A reação do governo à derrubada de 56 dos 63 vetos presidenciais ao chamado PL da Devastação, que flexibiliza o licenciamento ambiental, provocou nova tensão entre o Planalto e o Congresso. A ministra do Meio Ambiente, Marina Silva, afirmou que a medida aprofunda retrocessos ambientais e que o governo avalia acionar a Justiça para reverter o que chamou de “verdadeira demolição do licenciamento ambiental”, em entrevista ao programa Bom dia, ministra, do Canal Gov.
Segundo Marina Silva, o governo estuda acionar o Supremo Tribunal Federal (STF) para preservar a segurança jurídica e a capacidade regulatória do Estado. “Para a população não ficar desamparada, estamos considerando fortemente a judicialização. Todos os cidadãos têm direito a um ambiente saudável”, disse.
A ministra destacou que a mudança ocorre “no momento em que a sociedade mais precisa de proteção”, em meio ao agravamento do desequilíbrio climático no país.

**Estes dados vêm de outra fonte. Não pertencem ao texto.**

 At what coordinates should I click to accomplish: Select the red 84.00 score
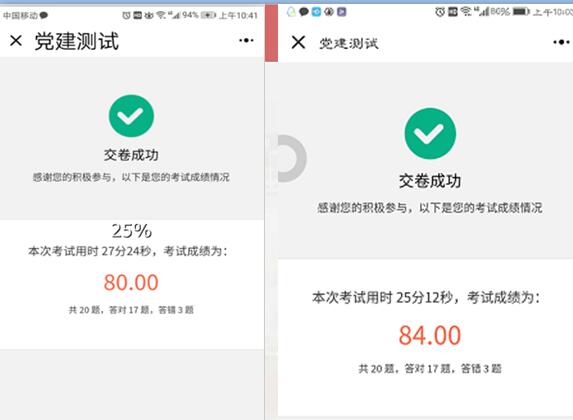(x=430, y=336)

Marina lembrou que o modelo atual já “evitou centenas de milhares de tragédias”, mas que, diante das alterações, esses eventos tendem a se intensificar. “As tragédias evitadas não podem ser contabilizadas. Só que, a partir de agora, com essa demolição, elas serão potencializadas”, afirmou.
O discurso de modernização usado por defensores da mudança também foi alvo de críticas. “O discurso que vem sendo feito de modernização, na verdade, é para disfarçar todos os retrocessos, são verdadeiras regressões. O Ibama, ICMBio [Instituto Chico Mendes de Conservação da Biodiversidade], todos os órgãos ficarão agora de mãos atadas.”

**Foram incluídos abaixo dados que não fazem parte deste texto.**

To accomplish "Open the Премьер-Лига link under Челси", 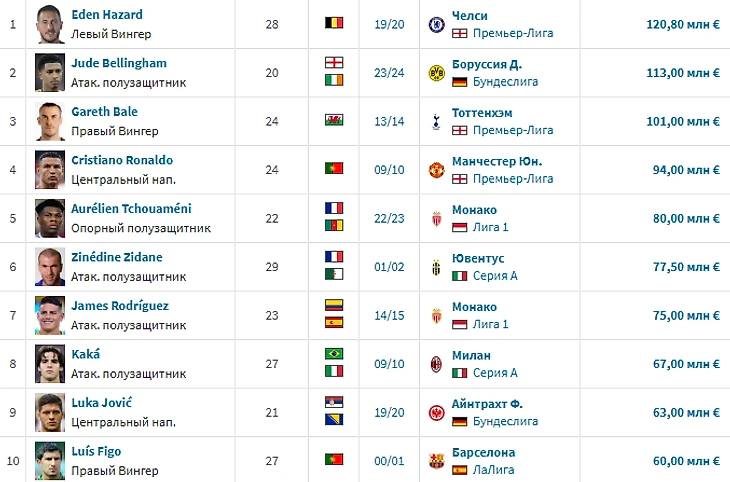I will point(513,34).
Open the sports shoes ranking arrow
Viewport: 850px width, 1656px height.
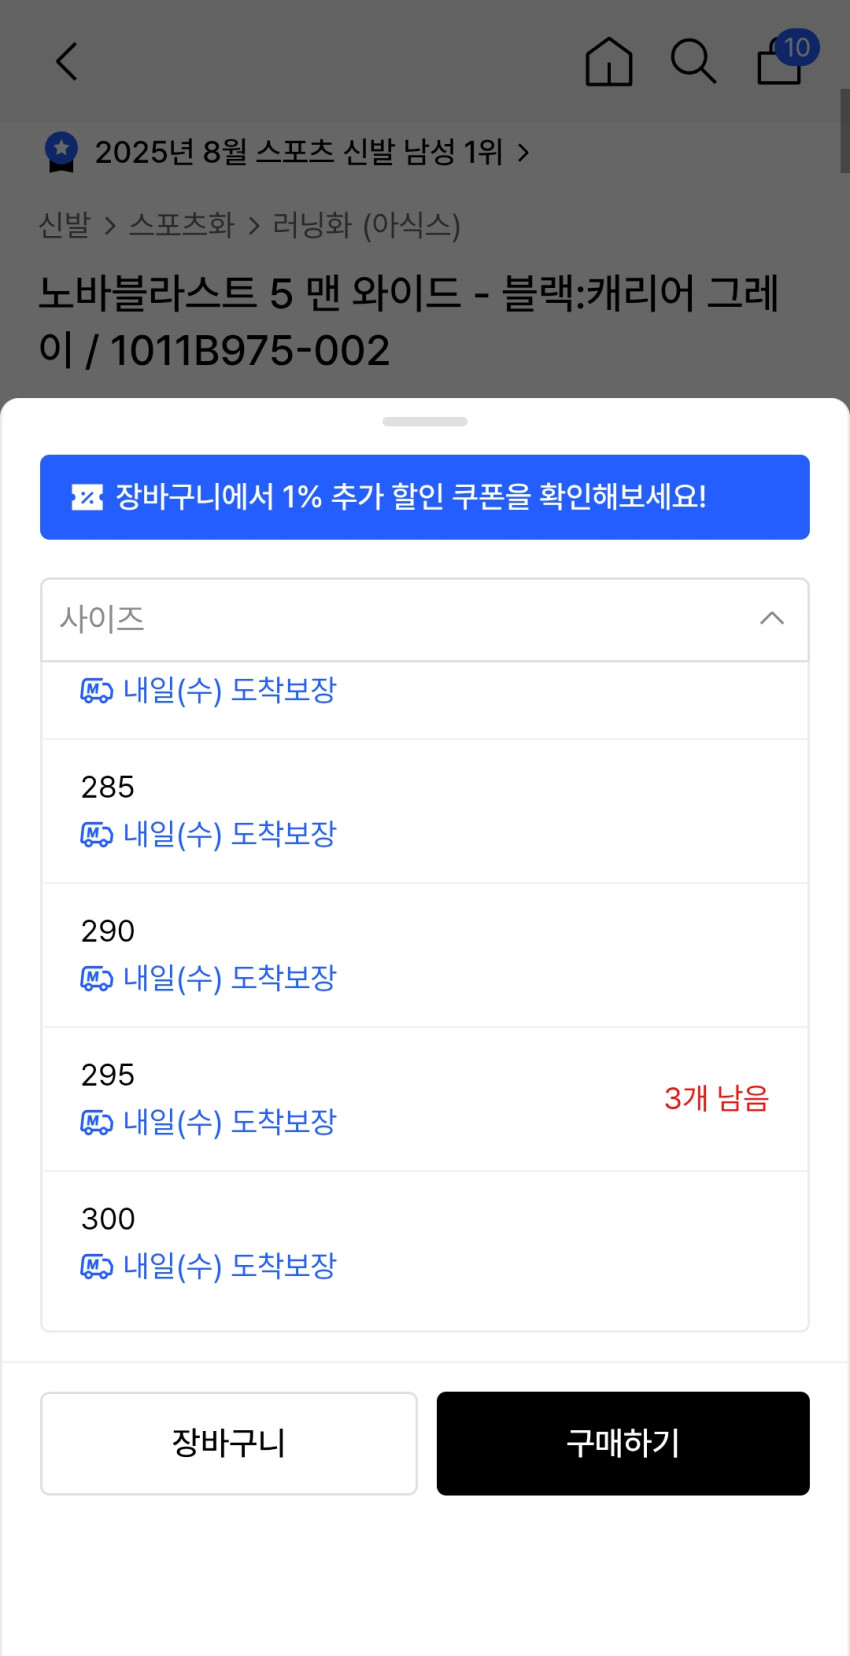[523, 153]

Outro ponto destacado por Marina foi o risco de descoordenação entre estados e municípios caso o novo modelo avance. “É o próprio empreendedor que vai dizer se está em conformidade com a lei, se não tem o Estado, vai ter o descontrole. Agora, cada estado e município vai fazer a sua própria lei, é um absurdo”, explicou.
Ela alertou ainda que impactos ambientais não respeitam fronteiras e que “um rio contaminado em um estado vai contaminar o outro”, devido à crise ambiental. “É mais que uma ressaca, é um luto”, lamentou.
Derrubada de vetos
O Congresso derrubou os vetos do presidente Luiz Inácio Lula da Silva (PT) na quinta-feira (27), apesar de apelos do governo, de ambientalistas e de entidades da sociedade civil, que alertavam para o risco de enfraquecer a proteção ambiental. Apenas os trechos relacionados à Licença Ambiental Especial (LAE) foram mantidos para revisão.

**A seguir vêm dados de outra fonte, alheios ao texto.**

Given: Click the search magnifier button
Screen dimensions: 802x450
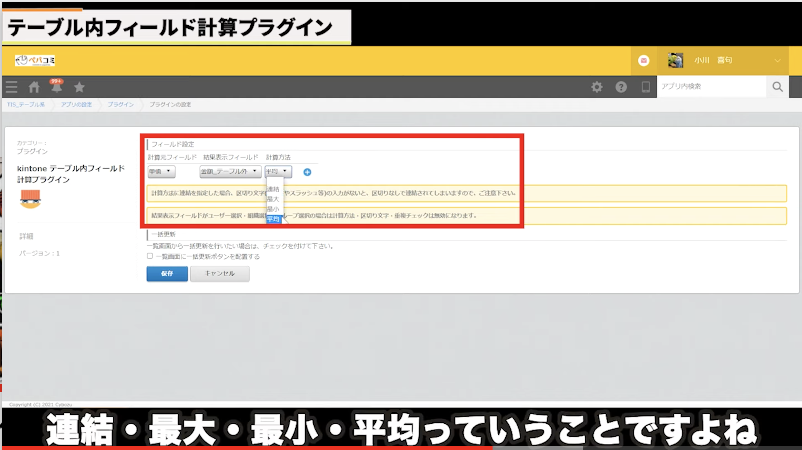Looking at the screenshot, I should 778,88.
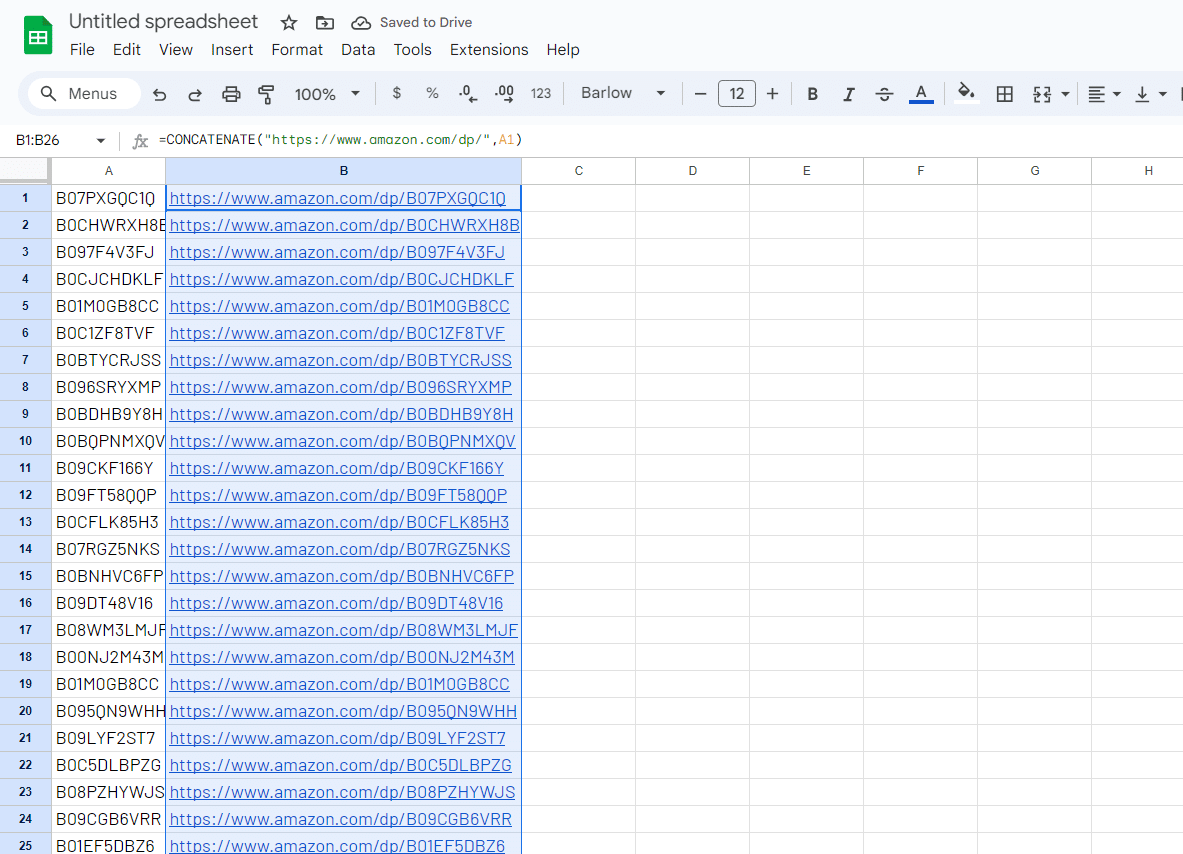The image size is (1183, 854).
Task: Click the font size input field
Action: (x=736, y=94)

Entre os pontos restabelecidos na legislação, destacam-se a dispensa de licenciamento para determinadas atividades, a adoção da Licença por Adesão e Compromisso (LAC) e a concessão de maior autonomia a Estados e municípios na definição de critérios ambientais.
A ministra criticou duramente a permissão da licença por autodeclaração. Ela lembrou que, em situações de grande impacto, como os casos de Mariana e Brumadinho, essa autodeclaração é problemática, pois cabe ao próprio empreendedor “dizer que ele está em conformidade com a lei”.
“Na maioria das vezes, se você não tem a presença do Estado, dos órgãos públicos, criando regras e padrões, você vai ter o descontrole”, alertou. Ela classificou como o “absurdo dos absurdos” a possibilidade de “cada Estado, de cada município vai fazer a sua própria lei”.
Impacto no Acordo Mercosul-União Europeia
Marina Silva afirmou que a derrubada dos vetos pode afetar a conclusão do acordo entre a UE (União Europeia) e o Mercosul, que enfrenta críticas e oposição de setores na América do Sul e na Europa. Segundo ela, os europeus vão “fazer indagações se os compromissos ambientais que servem de base para o acordo terão como ser cumpridos diante dessa mudança”.
O Acordo Mercosul-União Europeia é negociado há 25 anos. Se concretizado, criará uma zona de livre comércio entre o bloco sul-americano (Brasil, Argentina, Paraguai e Uruguai) e os 27 países da UE.